# Baseball Tonight? Not A Snowball's chance....



## VegasDen (Jul 12, 2007)

Game 3 of the Philadelphia Phillies-Colorado Rockies playoff on Saturday night has been postponed because of cold, snowy weather.

Major League Baseball rescheduled the game for Sunday night, and Game 4 was pushed back to Monday. Game 5, if necessary, will be played as scheduled on Tuesday in Philadelphia, without a day off for travel.


----------



## Fontano (Feb 7, 2008)

Just more fuel to the fire, that Baseball needs to shave about 30+ games off the schedule.

Start one month later, and finish one month earlier.

It will make Season Tickets more affordable.
It will make every game just that much more important.
Less games canceled from the winterish weather.

Or they could bring back the scheduled double headers.

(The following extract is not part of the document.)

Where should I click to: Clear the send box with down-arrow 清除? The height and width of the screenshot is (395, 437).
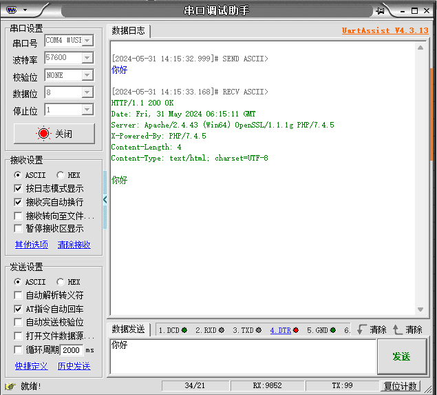tap(372, 330)
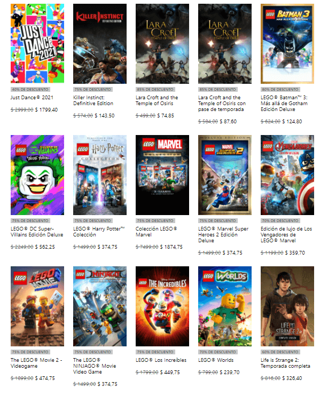Screen dimensions: 328x404
Task: Open the LEGO Marvel Super Heroes 2 cover
Action: pos(225,175)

Less wear and tear on the players (especially the pitchers) can make the playoffs even better.


----------



## hdtvfan0001 (Jul 28, 2004)

Fontano said:


> Just more fuel to the fire, that Baseball needs to shave about 30+ games off the schedule.
> 
> Start one month later, and finish one month earlier.
> 
> ...


There's a petition I'd sign in a heartbeat!


----------



## djlong (Jul 8, 2002)

I wouldn't be in total agreement.

Scale the season back to 154 games - a nod to the "purists".

But, by all means, BRING BACK DOUBLE HEADERS!!!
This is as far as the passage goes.